Kshitija – Exchange in the UK
Kshitija Vaidya is part of our Arts Global Scholars Program, a scholarship program available for Bachelor of Global Studies students. Kshitija went on Exchange to the United Kingdom, and shared how her overseas study experience broadened her perception of her future career in research.
I remember my first-year lecturer mentioning that the Bachelor of Global Studies was about making an informed difference in the world. I thought, this is what I want my career to be. I want to deeply understand the world and to use this knowledge to make an impact. I imagined myself as a researcher in International Relations. The picture looked like this: I saw my future-self writing ground-breaking papers on conflicts and crises occurring around the globe, all while sitting in a comfortable ivory tower, drawing inspiration only from books, journals, fellow academics and the windows facing into the backyard.
My exchange at King’s College London has not changed my goals. I still want to be a researcher, contributing to the quest of understanding our social landscape. What has changed is my picture of what this might involve. My exchange taught me that it is one thing to learn about the world through books and journals, but certainly another to experience the world firsthand. While academia is undoubtedly a crucial source of knowledge and wisdom, I learnt in London that it is not a substitute for the insights that travelling can bring.
Ultimately, any discipline that seeks to model the social universe, comes to life only through the stories of people. By spending a semester in one of the most multicultural and international cities in the world, I worked with and befriended people from diverse backgrounds. By conversing with them, understanding their stories and listening to their opinions, I began to see the world through their eyes. Yes, sometimes we had different views. But, the opportunity to talk about and thus to experience a little bit of each other’s lives, meant we had enough in common to appreciate the other’s perspective. This made our interpersonal exchanges meaningful. By keeping in touch with my global friends, I will always have diverse viewpoints through which to perceive the world.

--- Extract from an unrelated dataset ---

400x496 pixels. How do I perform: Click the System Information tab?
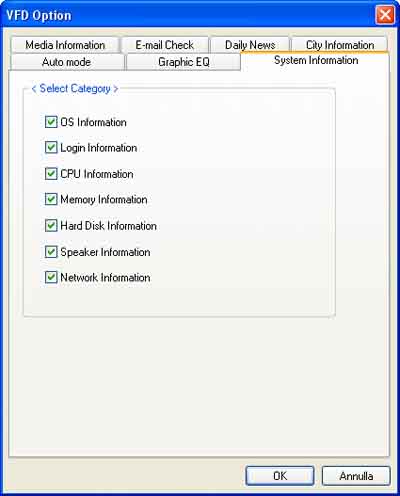coord(316,60)
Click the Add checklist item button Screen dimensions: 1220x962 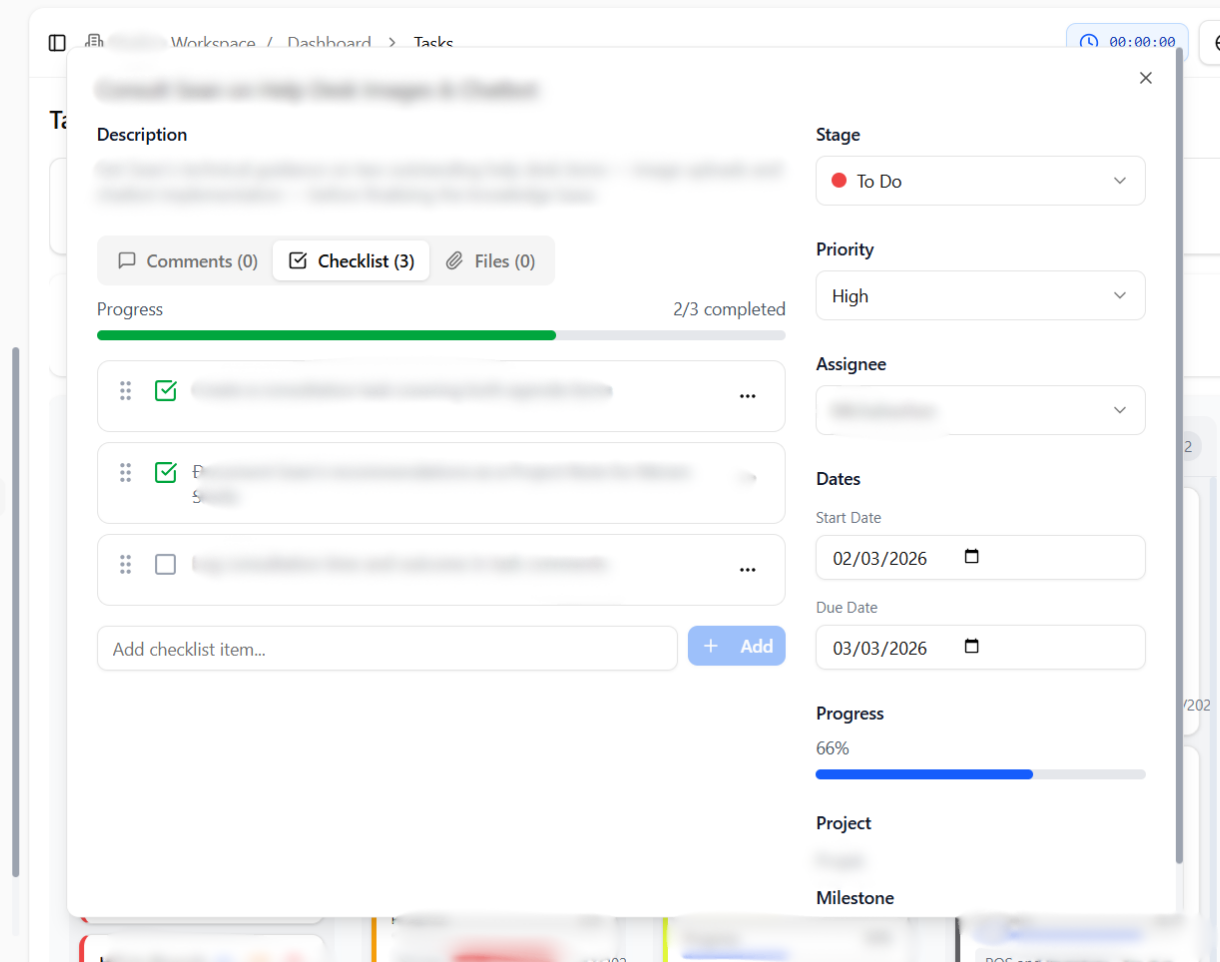(x=737, y=646)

My ‘Global Power Europe’ class of only twenty students contained within it almost twenty different national, cultural and linguistic backgrounds. Many European Union member states were represented in our tutorial. Each student had a unique perspective. Getting to know my peers gave me an idea of where their opinions were coming from. I often reflected to myself, ‘How interesting, I’ve never thought of the EU’s environment initiatives in that way before’, or ‘wow, this is the first time I am hearing about what Romania’s young people think about the EU’. The diversity in my class exposed me to new and interesting ideas. Through the lived experiences of my peers, many of whom were European citizens, I saw the grassroots significance of EU politics come to life.
Living in London also meant I was in an International Relations hub. The speakers at many talks I attended were journalists and reporters, or researchers in famous foreign policy thinktanks. Listening to them felt like being inside the machine of global politics that I had only ever tried to comprehend as an outsider. Again, it struck me how much insight real-life experiences and interaction with others can bring.
Exchange did not alter my career goals, but it did broaden my perception of what my future in research might be. The new picture looks like this: again, I see my future-self writing ground-breaking papers on conflicts and crises occurring around the globe, drawing inspiration from books, journals and fellow academics. But this time, my future-self has another rich resource to draw upon. Instead of facing into the backyard like before, the windows in her room provide access to the experiences she has lived, and the people she has met, by travelling to various and amazing parts of the world.